───── RECORDS FOR THIS EXERCISE ─────

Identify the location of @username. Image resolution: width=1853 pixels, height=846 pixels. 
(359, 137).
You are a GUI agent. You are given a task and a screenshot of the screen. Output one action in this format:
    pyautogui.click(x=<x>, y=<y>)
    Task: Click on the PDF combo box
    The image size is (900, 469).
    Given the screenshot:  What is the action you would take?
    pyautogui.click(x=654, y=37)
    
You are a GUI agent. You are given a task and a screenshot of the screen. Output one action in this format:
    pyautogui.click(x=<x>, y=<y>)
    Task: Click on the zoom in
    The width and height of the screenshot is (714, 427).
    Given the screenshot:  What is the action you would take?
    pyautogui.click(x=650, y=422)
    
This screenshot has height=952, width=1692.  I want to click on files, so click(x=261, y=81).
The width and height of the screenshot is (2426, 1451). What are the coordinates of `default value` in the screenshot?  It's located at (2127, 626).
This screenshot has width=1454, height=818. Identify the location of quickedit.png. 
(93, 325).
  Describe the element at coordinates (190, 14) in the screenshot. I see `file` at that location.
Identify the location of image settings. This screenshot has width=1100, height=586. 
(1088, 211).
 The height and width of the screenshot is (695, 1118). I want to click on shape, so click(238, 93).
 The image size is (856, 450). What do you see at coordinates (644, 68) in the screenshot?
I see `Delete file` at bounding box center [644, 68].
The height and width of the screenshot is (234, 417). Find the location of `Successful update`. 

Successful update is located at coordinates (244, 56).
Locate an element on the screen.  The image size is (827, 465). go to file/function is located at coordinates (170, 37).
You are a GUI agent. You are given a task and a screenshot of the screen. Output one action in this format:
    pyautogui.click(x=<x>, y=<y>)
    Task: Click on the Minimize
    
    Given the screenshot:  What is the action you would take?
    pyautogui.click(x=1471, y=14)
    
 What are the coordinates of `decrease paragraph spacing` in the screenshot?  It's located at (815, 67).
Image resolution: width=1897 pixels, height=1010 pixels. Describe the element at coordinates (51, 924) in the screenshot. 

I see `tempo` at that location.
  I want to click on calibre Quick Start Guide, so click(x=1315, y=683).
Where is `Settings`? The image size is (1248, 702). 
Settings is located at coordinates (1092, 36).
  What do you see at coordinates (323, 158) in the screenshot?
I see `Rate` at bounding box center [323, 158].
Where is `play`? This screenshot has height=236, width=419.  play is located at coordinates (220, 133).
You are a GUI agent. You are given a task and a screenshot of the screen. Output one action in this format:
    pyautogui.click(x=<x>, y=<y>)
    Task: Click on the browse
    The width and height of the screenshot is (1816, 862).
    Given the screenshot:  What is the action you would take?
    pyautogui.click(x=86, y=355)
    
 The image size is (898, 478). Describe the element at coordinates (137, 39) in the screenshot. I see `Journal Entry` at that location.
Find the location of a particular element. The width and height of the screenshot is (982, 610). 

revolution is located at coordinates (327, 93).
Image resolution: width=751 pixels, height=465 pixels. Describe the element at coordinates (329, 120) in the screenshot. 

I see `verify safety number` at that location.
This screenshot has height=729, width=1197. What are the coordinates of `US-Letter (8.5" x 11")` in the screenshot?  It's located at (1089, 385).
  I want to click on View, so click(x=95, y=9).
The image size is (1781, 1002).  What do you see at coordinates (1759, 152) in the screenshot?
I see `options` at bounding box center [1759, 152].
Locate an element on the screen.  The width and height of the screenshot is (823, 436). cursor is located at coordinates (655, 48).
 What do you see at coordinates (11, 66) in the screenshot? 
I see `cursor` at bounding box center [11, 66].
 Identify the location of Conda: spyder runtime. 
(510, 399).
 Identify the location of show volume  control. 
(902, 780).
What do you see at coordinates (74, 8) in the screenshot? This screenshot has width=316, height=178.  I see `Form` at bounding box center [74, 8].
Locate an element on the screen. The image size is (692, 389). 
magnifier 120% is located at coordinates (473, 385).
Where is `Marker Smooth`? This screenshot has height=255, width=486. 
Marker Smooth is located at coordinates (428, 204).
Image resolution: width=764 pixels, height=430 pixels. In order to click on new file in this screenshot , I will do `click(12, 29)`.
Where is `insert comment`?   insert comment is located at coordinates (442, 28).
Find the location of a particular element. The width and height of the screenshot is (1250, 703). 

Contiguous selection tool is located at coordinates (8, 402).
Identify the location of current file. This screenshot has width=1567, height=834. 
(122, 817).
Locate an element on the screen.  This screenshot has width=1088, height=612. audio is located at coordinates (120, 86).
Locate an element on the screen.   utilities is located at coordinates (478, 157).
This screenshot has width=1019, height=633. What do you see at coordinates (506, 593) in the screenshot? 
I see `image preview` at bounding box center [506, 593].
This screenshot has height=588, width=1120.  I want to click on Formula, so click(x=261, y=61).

─────

## TASK STATEMENT
Pick out every line in the rows above that contains the string "Smooth", matching its case exactly.

## FULL RESPONSE
Where is `Marker Smooth`? This screenshot has height=255, width=486. 
Marker Smooth is located at coordinates (428, 204).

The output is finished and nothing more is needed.